The bicycle: such a simple solution to some of the world’s most complicated problems.
Last summer I bought a cargo bike from a lovely woman named Nic who had moved to Montmorency and no longer had a place to ride her bike. I had seen them in Amsterdam years before, watching the Dutch ferry their kids to school as part of their daily commute complete with leather satchels, baby capsules and even their dogs riding in the front cart. I had wanted one for so long – until one day, the universe delivered…
There’s something poetic about the rhythm of a bicycle… starting the day outside, in the community. Something calming, yet at the same time the bicycle brings energy, as the body moves and the soul becomes still.
During the week the boys and I mostly ride between kinder, childcare and work, with the odd detour to stop and stare at roadworks and building sites.

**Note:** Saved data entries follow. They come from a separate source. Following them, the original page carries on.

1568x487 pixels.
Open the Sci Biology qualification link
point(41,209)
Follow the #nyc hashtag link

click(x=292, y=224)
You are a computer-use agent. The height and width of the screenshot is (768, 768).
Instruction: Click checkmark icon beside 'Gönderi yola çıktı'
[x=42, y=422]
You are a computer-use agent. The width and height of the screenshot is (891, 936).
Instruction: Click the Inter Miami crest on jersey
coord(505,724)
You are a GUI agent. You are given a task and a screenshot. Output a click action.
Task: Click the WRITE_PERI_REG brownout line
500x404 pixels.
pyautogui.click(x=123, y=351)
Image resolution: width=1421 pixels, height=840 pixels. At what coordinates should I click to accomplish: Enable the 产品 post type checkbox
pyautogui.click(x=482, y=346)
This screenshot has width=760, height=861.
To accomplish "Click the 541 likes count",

On the weekends we ride down to the markets, to the far away playgrounds or the beach.
It has become a part of our life now, and like most new habits, there was a fair amount of time spent working it out in the beginning.
A few learnings to follow:
1/ It’s best if the tyres are pumped up every month or so; the load is that much easier to push if the tyres are well inflated.
2/ There’s no need to cycle in gym gear then get changed in and out of clothes. Better to just wear the day’s outfit and go with it – think of the Dutch, or even the French, who make it look so effortless. 3/4 pants are a good idea, as are high waisted shorts with a blazer and brogues in the warmer months.
3/ Gear up in the winter time – fingerless gloves, scarves, windproof jackets and boots. On the colder mornings I put a little thin beanie on Sam that fits under his helmet, and Ol’s vest has a hood that I tuck under the helmet to keep the boys heads and ears warm in the wind.
4/ You know you’re getting old when you start to check the weather. A bike will do that to you. I often check the forecast the night before to predict the weather at drop off/pick up times.
5/ Keep a towel rolled up under a seat to wipe it down if it rains, cover the kids legs if it’s cold, clean up sandy feet after a beach visit, act as an impromptu picnic blanket etc.
6/ It’s tempting to go back to old habits on hot/cold/wet days, but if one persists it soon becomes the norm.